## Dataset records
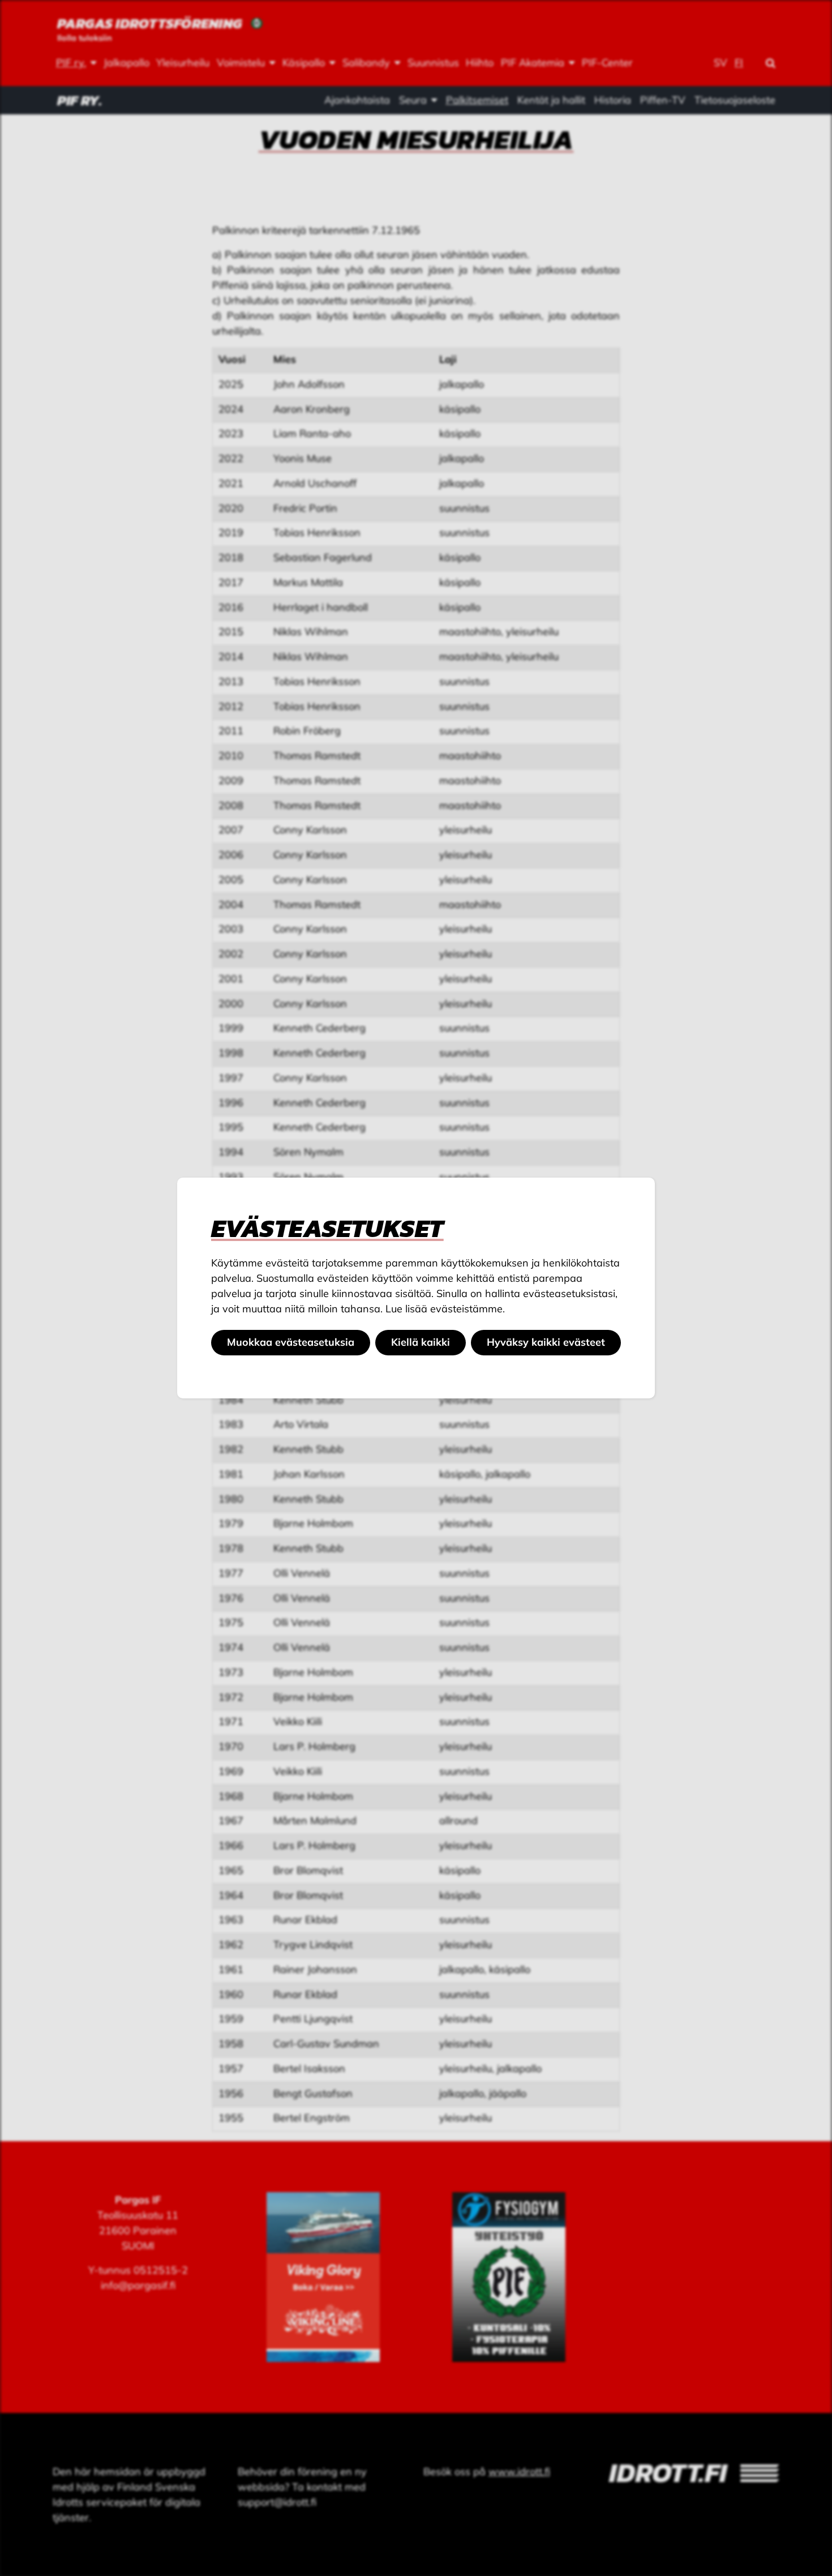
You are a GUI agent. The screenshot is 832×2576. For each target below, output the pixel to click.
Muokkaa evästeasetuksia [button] (290, 1342)
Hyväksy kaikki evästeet (546, 1342)
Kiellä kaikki (420, 1342)
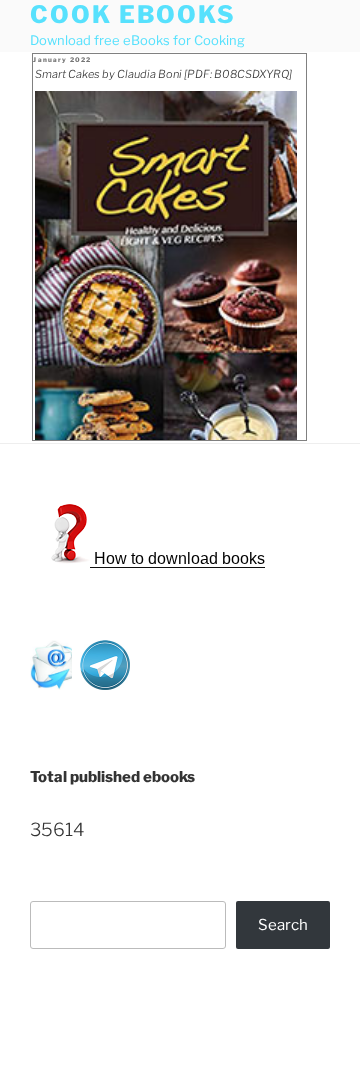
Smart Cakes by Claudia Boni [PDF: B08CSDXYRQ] (163, 74)
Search (283, 925)
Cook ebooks (133, 14)
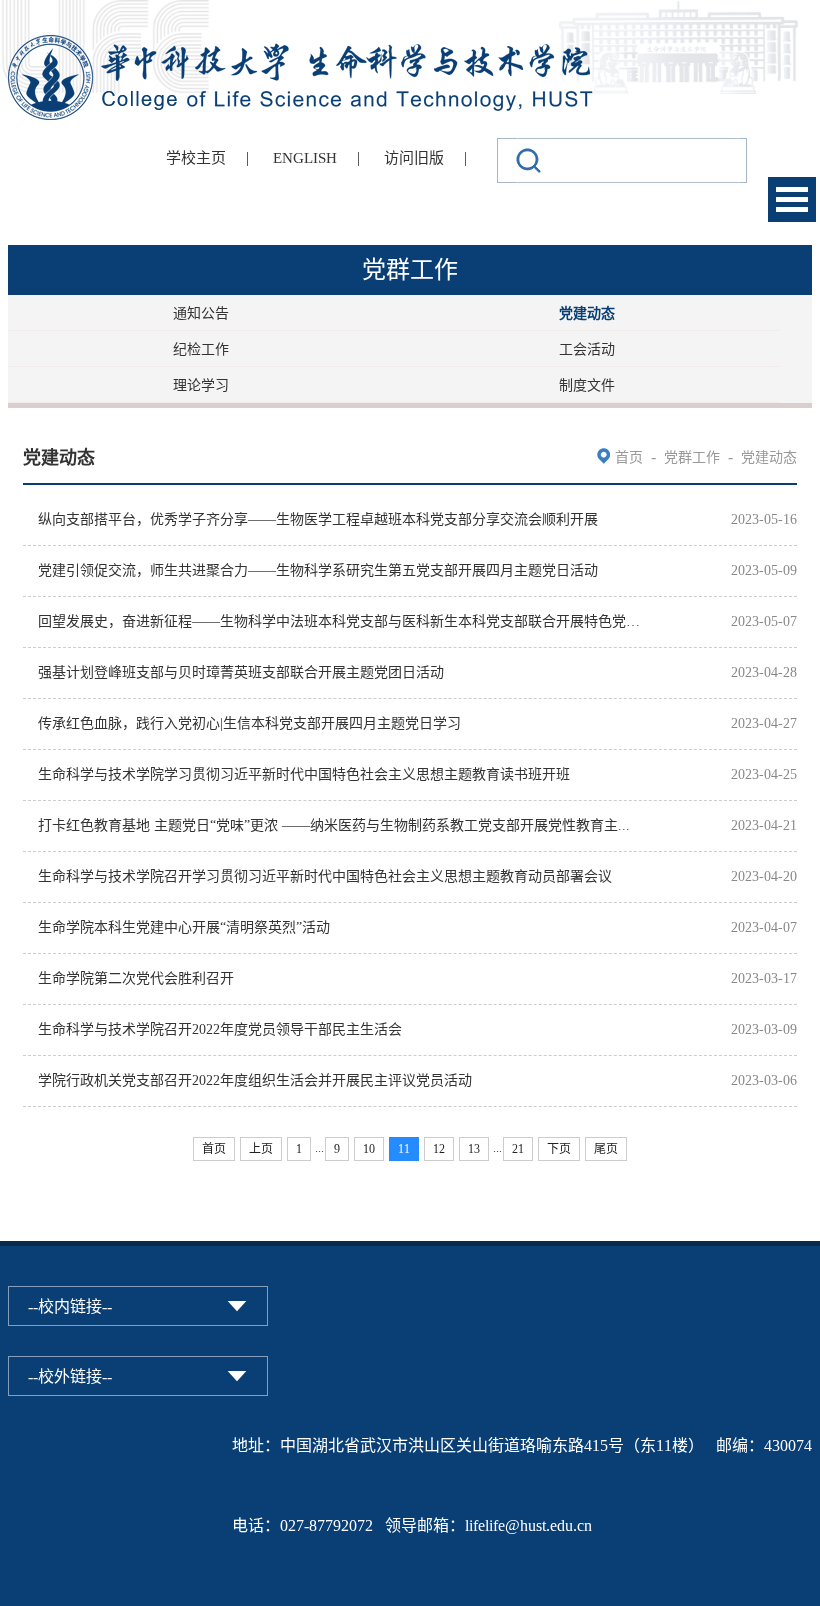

## Task prompt
Pull every line containing the string "kaikki" out of the data above and copy it.

## Solved problem
Hyväksy kaikki evästeet (546, 1342)
Kiellä kaikki (420, 1342)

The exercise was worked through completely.